Thursday, March 08, 2012

Faces of the Civil War: Undertaker William Roberts

In this Antietam photo by famed Civil War photographer Alexander Gardner, an unburied rebel
lies next to a hastily buried Union soldier. (Library of Congress collection)
When Connecticut families sought the return of loved ones killed at Antietam on Sept. 17, 1862, the Union army was of little help. The sad reality was that the army was ill-equipped to deal with death on such a massive scale.

A sketch of William Roberts that
appeared with his obituary in the
Hartford Courant on May 23, 1898.

More than 2,000 Union soldiers were killed at Antietam, and many of them were hastily buried after the battle, often in unmarked graves. Thankfully, sometimes the living tried to ensure that the dead could be found by their families.

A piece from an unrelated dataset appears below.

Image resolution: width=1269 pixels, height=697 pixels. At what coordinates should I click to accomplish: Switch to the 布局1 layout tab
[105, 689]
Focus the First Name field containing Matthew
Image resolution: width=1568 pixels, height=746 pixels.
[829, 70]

In a letter published in the Hartford Courant on Sept. 30, 1862, First Lieutenant John Burnham of the 16th Connecticut provided a detailed description of where those killed in his regiment were buried so "friends at home shall have authentic information as soon as possible."

Burnham described how bodies were arranged for burial, key landmarks near the gravesites and the placing of small headboards marked with the names and companies of the dead men.

Burnham's effort was probably appreciated by the family of 8th Connecticut private Oliver Case, who was buried with the dead of his brother Alonzo's regiment, the 16th Connecticut. Case's father, Job, traveled to Sharpsburg, Md., from Simsbury weeks after the battle to retrieve his son's body.

The family of 14th Connecticut private Robert Hubbard relied on the kindness of a farmer. Hubbard was killed by friendly fire on the farm of William Roulette, who two months after the battle shipped the body back to the 31-year-old soldier's family in Middletown.

But several Connecticut families paid for the services of one William W. Roberts, a 48-year-old Hartford undertaker/coffin maker, who specialized in the grim task of traveling south to disinter bodies and returning them to the state for reburial. Roberts was so good at coffin-making that his "burial caskets of artistic design earned him a reputation which extended throughout New England."  (1) 

In addition to making coffins, William Roberts provided "ice
boxes for preserving bodies for a short period," according to
this advertisement in the Hartford Courant on June 29, 1863.
During the Civil War, Roberts frequently advertised for his onerous body retrieval services in the Hartford Courant.

"...have it done in a thoroughly reliable manner, by one who has had much experience, and is well-acquainted with the different localities in the South," one advertisement noted.

"Persons having friends who have died in the army, and buried at Port Royal, Washington, Fortress Monroe, Shenandoah Valley, before Richmond, or anywhere within our lines can have their remains brought north for internment by applying at the office of Wm.  W. Roberts," read another.

In early October 1862, Roberts returned to Hartford with a ghastly haul of eight bodies from the Antietam battlefield, including 26-year-old Jarvis Blinn of Rocky Hill. The well-regarded captain of Company F in the 14th Connecticut also died near the Roulette farmhouse.

Born in Newington, about seven miles from Hartford, Roberts was oprhaned at an early age. After learning to become a carpenter, he operated a furniture business on Pratt Street in Hartford, across the street from a bank. Roberts later added an undertaking business and was known for the impressive innovation of adding glass to the sides of a hearse -- the first man in the United States to do so. (2).

During the Civil War, Hartford undertaker William Roberts and businessman M.S. Chapman,
a  former Union soldier, 
 advertised  in the  Hartford Courant for their services for
retrieving bodies of soldiers buried in the South.
In September 1866, Roberts, tired of his grim job and evidently a wealthy man, quit the coffin-making and undertaking business. In 1868, he built the Hartford Opera House on Main Street and for 17 years "provided practically all of the professional entertainment in the city." (3) From the business of death to the entertainment business, that's quite a career shift.

Roberts, "silent and uncommunicative by nature," according to his obituary in the Hartford Courant, died at age 84 on May 22, 1898. The man who was very fond of horses and "always had one or more handy steppers in his stable" is buried in Hartford's Spring Grove Cemetery, not far from where he once crafted coffins for the dead of Antietam.

(1) Hartford Courant, May 23, 1898.
(2) Ibid
(3) Ibid

MORE ON ANTIETAM: Read my extensive thread on the battle.

2 comments:

Andy Hall said...

Hey, John.

The LoC catalog on this image doesn't identify the buried Union soldier, but the marker appears to read, "J A Clark / 7th Mich." That would be this guy.

Can't beat the detail in those glass plate negatives.

John Banks said...

Andy:

Yah, William Frassanito all over that in his terrific book on Antietam, published in 1978. Good stuff. Will enlarge that area later and post on that. Good stuff.